What sort of rug-pullout do you have in mind?  Also, I don't think it matters
if the caller acquired the lock during this _statement_.  It just needs to
hold a lock, somehow.

> --- a/src/backend/commands/lockcmds.c
> +++ b/src/backend/commands/lockcmds.c

> @@ -69,67 +70,10 @@ LockTableCommand(LockStmt *lockstmt)
>   * "rv" is NULL and we should just silently ignore any dropped child rel.

This comment refers to a now-removed argument.

>   */
>  static void
> -LockTableRecurse(Oid reloid, RangeVar *rv,
> -                              LOCKMODE lockmode, bool nowait, bool recurse)
> +LockTableRecurse(Relation rel, LOCKMODE lockmode, bool nowait, bool recurse)

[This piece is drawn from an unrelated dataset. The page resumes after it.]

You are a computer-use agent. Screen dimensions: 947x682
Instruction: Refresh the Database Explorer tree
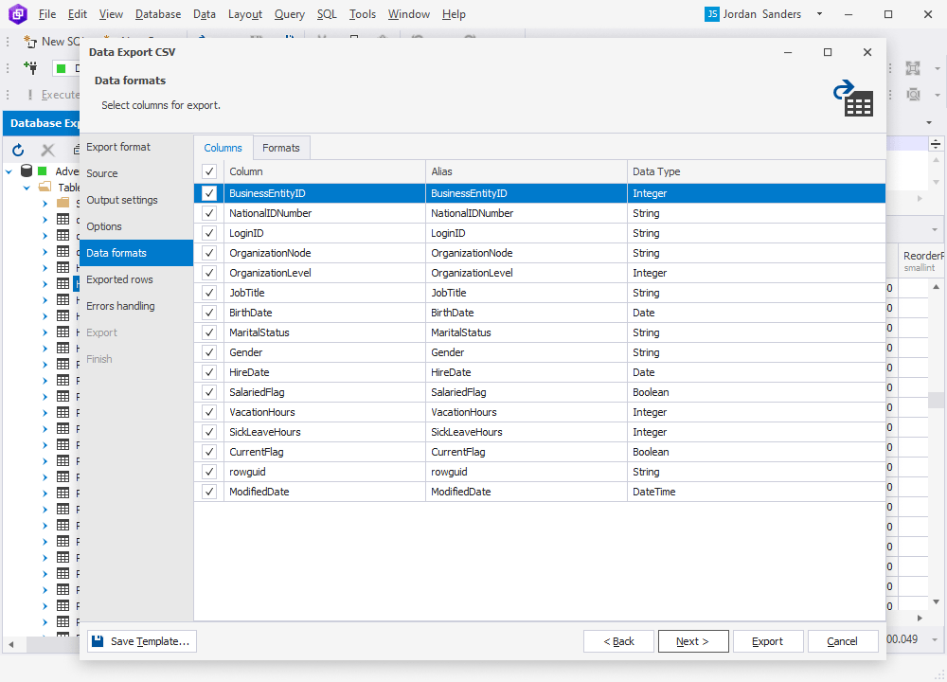(17, 151)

> --- a/src/backend/commands/tablecmds.c
> +++ b/src/backend/commands/tablecmds.c
> @@ -764,8 +764,15 @@ RemoveRelations(DropStmt *drop)
>                */
>               AcceptInvalidationMessages();
>  
> -             /* Look up the appropriate relation using namespace search */
> -             relOid = RangeVarGetRelid(rel, true);
> +             /*
> +              * Look up the appropriate relation using namespace search.
> +              *
> +              * XXX: Doing this without a lock is unsafe in the presence of
> +              * concurrent DDL, but acquiring a lock here might violate the 
> rule
> +              * that a table must be locked before its corresponding index.
> +              * So, for now, we ignore the hazzard.

Spelling.

> --- a/src/backend/rewrite/rewriteDefine.c
> +++ b/src/backend/rewrite/rewriteDefine.c
> @@ -196,11 +196,15 @@ DefineRule(RuleStmt *stmt, const char *queryString)
>       Node       *whereClause;
>       Oid                     relId;
>  
> -     /* Parse analysis ... */
> +     /* Parse analysis. */
>       transformRuleStmt(stmt, queryString, &actions, &whereClause);
>  
> -     /* ... find the relation ... */
> -     relId = RangeVarGetRelid(stmt->relation, false);
> +     /*
> +      * Find and lock the relation.  Lock level should match
> +      * DefineQueryRewrite.
> +      */
> +     relId = RangeVarGetRelid(stmt->relation, AccessExclusiveLock, false,
> +                                                      false);

Seems better to just pass the RangeVar to DefineQueryRewrite() ...

>  
>       /* ... and execute */
>       DefineQueryRewrite(stmt->rulename,
> @@ -235,17 +239,8 @@ DefineQueryRewrite(char *rulename,
>       Query      *query;
>       bool            RelisBecomingView = false;
>  
> -     /*
> -      * If we are installing an ON SELECT rule, we had better grab
> -      * AccessExclusiveLock to ensure no SELECTs are currently running on the
> -      * event relation.      For other types of rules, it is sufficient to 
> grab
> -      * ShareRowExclusiveLock to lock out insert/update/delete actions and to
> -      * ensure that we lock out current CREATE RULE statements.
> -      */
> -     if (event_type == CMD_SELECT)
> -             event_relation = heap_open(event_relid, AccessExclusiveLock);
> -     else
> -             event_relation = heap_open(event_relid, ShareRowExclusiveLock);
> +     /* lock level should match the one used in DefineRule */
> +     event_relation = heap_open(event_relid, AccessExclusiveLock);

... also making it cleaner to preserve this optimization.

Incidentally, you've added in many places this pattern of commenting that a
lock level must match another lock level used elsewhere.  Would it be better
to migrate away from looking up a relation oid in one function and opening the
relation in another function, instead passing either a Relation or a RangeVar?
You did substitute passing a Relation in a couple of places.